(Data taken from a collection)
:::
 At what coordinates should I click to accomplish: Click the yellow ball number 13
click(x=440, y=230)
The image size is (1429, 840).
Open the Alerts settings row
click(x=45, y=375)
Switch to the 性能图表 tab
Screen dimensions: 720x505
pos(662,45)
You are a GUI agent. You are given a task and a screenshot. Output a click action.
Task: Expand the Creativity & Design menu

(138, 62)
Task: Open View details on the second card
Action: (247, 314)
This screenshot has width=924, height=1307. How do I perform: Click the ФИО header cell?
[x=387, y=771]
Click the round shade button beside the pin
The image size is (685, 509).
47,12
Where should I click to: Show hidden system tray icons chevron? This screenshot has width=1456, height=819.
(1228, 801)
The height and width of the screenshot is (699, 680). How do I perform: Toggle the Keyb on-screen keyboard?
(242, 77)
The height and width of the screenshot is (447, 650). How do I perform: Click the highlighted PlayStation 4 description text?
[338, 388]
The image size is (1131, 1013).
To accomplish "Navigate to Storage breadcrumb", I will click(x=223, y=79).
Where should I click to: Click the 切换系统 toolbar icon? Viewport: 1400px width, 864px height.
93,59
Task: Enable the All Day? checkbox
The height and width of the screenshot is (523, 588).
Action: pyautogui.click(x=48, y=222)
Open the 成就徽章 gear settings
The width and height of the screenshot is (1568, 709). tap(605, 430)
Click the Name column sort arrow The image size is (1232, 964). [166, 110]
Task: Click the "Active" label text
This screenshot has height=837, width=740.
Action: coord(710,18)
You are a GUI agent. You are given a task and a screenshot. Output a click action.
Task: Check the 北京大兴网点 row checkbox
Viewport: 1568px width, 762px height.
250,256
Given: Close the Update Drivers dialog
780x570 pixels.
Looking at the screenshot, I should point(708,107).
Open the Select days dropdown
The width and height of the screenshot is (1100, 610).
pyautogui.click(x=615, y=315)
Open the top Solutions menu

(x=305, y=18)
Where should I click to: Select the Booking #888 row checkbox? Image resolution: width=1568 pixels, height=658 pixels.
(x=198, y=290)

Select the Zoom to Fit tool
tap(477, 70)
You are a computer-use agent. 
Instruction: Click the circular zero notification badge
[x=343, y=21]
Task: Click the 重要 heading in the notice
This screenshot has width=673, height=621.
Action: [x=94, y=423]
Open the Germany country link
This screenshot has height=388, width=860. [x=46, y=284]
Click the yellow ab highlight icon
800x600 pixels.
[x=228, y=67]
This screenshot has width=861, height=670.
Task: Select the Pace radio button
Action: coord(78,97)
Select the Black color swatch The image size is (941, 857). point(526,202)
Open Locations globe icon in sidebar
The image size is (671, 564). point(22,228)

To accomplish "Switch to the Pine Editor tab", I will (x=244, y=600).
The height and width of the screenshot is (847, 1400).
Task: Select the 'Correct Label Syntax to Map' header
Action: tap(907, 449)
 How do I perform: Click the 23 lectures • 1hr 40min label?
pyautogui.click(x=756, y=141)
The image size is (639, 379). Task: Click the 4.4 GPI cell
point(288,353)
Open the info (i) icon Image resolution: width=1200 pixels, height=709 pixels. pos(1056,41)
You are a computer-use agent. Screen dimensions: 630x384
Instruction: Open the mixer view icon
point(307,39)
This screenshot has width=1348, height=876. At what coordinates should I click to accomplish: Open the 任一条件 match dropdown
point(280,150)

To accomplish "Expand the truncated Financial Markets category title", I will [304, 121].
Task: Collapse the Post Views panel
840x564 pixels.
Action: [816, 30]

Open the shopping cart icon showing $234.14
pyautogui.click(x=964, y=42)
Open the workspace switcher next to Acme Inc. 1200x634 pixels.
:::
▸ **Directive**
Reproduce all of the rows above word for word, keeping every line unchanged.

▸ **Task result**
 At what coordinates should I click to accomplish: Click the yellow ball number 13
click(x=440, y=230)
The image size is (1429, 840).
Open the Alerts settings row
click(x=45, y=375)
Switch to the 性能图表 tab
Screen dimensions: 720x505
pos(662,45)
You are a GUI agent. You are given a task and a screenshot. Output a click action.
Task: Expand the Creativity & Design menu

(138, 62)
Task: Open View details on the second card
Action: (247, 314)
This screenshot has width=924, height=1307. How do I perform: Click the ФИО header cell?
[x=387, y=771]
Click the round shade button beside the pin
The image size is (685, 509).
47,12
Where should I click to: Show hidden system tray icons chevron? This screenshot has width=1456, height=819.
(1228, 801)
The height and width of the screenshot is (699, 680). How do I perform: Toggle the Keyb on-screen keyboard?
(242, 77)
The height and width of the screenshot is (447, 650). How do I perform: Click the highlighted PlayStation 4 description text?
[338, 388]
The image size is (1131, 1013).
To accomplish "Navigate to Storage breadcrumb", I will click(x=223, y=79).
Where should I click to: Click the 切换系统 toolbar icon? Viewport: 1400px width, 864px height.
93,59
Task: Enable the All Day? checkbox
The height and width of the screenshot is (523, 588).
Action: pyautogui.click(x=48, y=222)
Open the 成就徽章 gear settings
The width and height of the screenshot is (1568, 709). tap(605, 430)
Click the Name column sort arrow The image size is (1232, 964). [166, 110]
Task: Click the "Active" label text
This screenshot has height=837, width=740.
Action: coord(710,18)
You are a GUI agent. You are given a task and a screenshot. Output a click action.
Task: Check the 北京大兴网点 row checkbox
Viewport: 1568px width, 762px height.
250,256
Given: Close the Update Drivers dialog
780x570 pixels.
Looking at the screenshot, I should point(708,107).
Open the Select days dropdown
The width and height of the screenshot is (1100, 610).
pyautogui.click(x=615, y=315)
Open the top Solutions menu

(x=305, y=18)
Where should I click to: Select the Booking #888 row checkbox? Image resolution: width=1568 pixels, height=658 pixels.
(x=198, y=290)

Select the Zoom to Fit tool
tap(477, 70)
You are a computer-use agent. 
Instruction: Click the circular zero notification badge
[x=343, y=21]
Task: Click the 重要 heading in the notice
This screenshot has width=673, height=621.
Action: [x=94, y=423]
Open the Germany country link
This screenshot has height=388, width=860. [x=46, y=284]
Click the yellow ab highlight icon
800x600 pixels.
[x=228, y=67]
This screenshot has width=861, height=670.
Task: Select the Pace radio button
Action: coord(78,97)
Select the Black color swatch The image size is (941, 857). point(526,202)
Open Locations globe icon in sidebar
The image size is (671, 564). point(22,228)

To accomplish "Switch to the Pine Editor tab", I will (x=244, y=600).
The height and width of the screenshot is (847, 1400).
Task: Select the 'Correct Label Syntax to Map' header
Action: tap(907, 449)
 How do I perform: Click the 23 lectures • 1hr 40min label?
pyautogui.click(x=756, y=141)
The image size is (639, 379). Task: Click the 4.4 GPI cell
point(288,353)
Open the info (i) icon Image resolution: width=1200 pixels, height=709 pixels. pos(1056,41)
You are a computer-use agent. Screen dimensions: 630x384
Instruction: Open the mixer view icon
point(307,39)
This screenshot has width=1348, height=876. At what coordinates should I click to accomplish: Open the 任一条件 match dropdown
point(280,150)

To accomplish "Expand the truncated Financial Markets category title", I will [304, 121].
Task: Collapse the Post Views panel
840x564 pixels.
Action: [816, 30]

Open the shopping cart icon showing $234.14
pyautogui.click(x=964, y=42)
Open the workspace switcher next to Acme Inc. 1200x634 pixels.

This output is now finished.